You write code for a Mortar Project on your local computer with your favorite code editor. The Mortar Development Framework allows you to run your code without needing to install Hadoop, Pig, Python, or associated libraries to your computer.
Instead, it syncs your code and executes your commands in the cloud. Each time you perform an action on a pigscript in your Mortar Project (e.g. illustrate, validate, run, etc), the Mortar Development Framework takes a snapshot of your project's code. It sends the snapshot to a Mortar-managed repository in GitHub, and then runs that code via the Mortar API.
Because everything is run in the cloud, you only need to install git and the Mortar Development Framework. Mortar will keep the history of every job you've run, along with the exact git version of the code that ran. You can run different versions of code at the same time, and you will never lose track of what code produced what output.
Alternatively, you can use local development mode which automatically installs everything you need to run Pig on your local machine. Everything installed is self-contained into your Mortar project directory. Local mode makes illustrates much faster, which can speed up your development cycle. It also allows you to do local runs of Pig on small test datasets, which avoids the overhead of scheduling Hadoop jobs on a cluster.
Much like Ruby-on-Rails projects, Mortar Projects have a well-defined structure with a consistent place for everything.
Let's explore that structure via an example project. Open up the millionsong project code in your web browser.
Every project has the same basic structure, with a folder for each type of code you use in Mortar. This consistent structure makes it easy to organize code and share projects with other developers.
All Mortar projects have six top-level folders: pigscripts, udfs, macros, lib, luigiscripts, and params.

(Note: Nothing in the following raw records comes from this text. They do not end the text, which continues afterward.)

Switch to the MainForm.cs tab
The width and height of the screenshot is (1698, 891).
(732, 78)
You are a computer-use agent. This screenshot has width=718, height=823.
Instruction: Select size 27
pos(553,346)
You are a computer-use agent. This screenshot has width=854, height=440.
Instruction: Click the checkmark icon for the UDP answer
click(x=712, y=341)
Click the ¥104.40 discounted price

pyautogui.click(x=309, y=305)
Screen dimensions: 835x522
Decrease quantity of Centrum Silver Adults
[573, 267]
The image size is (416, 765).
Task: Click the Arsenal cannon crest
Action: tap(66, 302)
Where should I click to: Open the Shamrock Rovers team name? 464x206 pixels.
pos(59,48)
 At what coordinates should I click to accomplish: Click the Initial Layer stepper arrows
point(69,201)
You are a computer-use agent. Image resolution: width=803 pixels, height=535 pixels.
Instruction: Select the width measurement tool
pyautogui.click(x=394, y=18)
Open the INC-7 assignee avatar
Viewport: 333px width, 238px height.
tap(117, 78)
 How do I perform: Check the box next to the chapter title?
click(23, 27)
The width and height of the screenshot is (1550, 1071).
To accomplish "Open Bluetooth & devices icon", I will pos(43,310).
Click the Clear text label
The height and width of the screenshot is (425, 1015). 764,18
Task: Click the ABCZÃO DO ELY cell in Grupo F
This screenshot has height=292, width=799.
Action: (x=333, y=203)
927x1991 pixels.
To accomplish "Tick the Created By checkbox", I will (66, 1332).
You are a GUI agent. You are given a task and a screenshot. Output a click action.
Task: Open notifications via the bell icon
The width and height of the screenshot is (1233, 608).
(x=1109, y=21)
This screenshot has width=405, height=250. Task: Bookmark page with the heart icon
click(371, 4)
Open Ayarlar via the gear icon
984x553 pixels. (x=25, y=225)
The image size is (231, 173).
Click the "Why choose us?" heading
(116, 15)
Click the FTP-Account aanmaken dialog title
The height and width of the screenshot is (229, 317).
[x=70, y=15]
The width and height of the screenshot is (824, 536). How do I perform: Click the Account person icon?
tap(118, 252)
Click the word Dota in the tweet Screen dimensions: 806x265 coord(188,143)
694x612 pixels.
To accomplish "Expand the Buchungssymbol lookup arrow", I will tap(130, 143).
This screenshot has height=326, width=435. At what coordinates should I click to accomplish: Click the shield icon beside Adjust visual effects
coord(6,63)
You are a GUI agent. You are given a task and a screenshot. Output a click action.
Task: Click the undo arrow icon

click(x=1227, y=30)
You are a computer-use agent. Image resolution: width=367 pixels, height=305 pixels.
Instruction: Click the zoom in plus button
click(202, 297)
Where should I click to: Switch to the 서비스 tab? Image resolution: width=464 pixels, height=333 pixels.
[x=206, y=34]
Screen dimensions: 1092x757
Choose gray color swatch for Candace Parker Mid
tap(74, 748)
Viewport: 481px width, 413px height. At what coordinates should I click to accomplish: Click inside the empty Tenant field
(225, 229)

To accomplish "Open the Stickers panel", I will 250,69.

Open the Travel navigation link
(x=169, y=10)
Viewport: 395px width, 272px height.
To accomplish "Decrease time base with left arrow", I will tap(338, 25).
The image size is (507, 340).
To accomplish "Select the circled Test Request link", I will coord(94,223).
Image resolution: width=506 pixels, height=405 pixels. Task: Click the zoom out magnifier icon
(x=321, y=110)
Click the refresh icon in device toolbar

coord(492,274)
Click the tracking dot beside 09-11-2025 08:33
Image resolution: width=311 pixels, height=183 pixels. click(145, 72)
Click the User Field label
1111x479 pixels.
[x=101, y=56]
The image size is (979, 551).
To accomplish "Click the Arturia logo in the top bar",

The pigscripts folder contains Apache Pig code files.
Apache Pig is a simple, open-source data flow language for Hadoop. It is similar to SQL, allowing you to do joins, filters, aggregates, sorting, and the like. Unlike SQL though, it is written and executed step-by-step, making it easier to debug your code and write complex data flows.
Open up the top_density_songs pigscript as an example. Scroll through the Pig code--each statement builds on the statement before. If you're familiar with SQL, it should read easily: Load the data from S3, filter it, apply a Python calculation to each row, order the rows, retain the top 50 rows, store the top 50 rows back to S3.
If you want to read a bit more about Pig, check out our Pig Help and Resources page.
The udfs folder contains User-Defined Functions (UDFs) that can be applied to rows or groups of rows by Pig. UDFs can be written in Python, Jython, and Java.
Pig is a data-flow language, and it's great for standard operations like joining, filtering, and aggregating. However, when you need to do custom, domain-specific operations on your data, you can drop into a language like Python and write a user-defined function (UDF). UDFs enable rich computation (for example: lingustic analysis, sophisticated parsing, advanced math, sound analysis, etc.).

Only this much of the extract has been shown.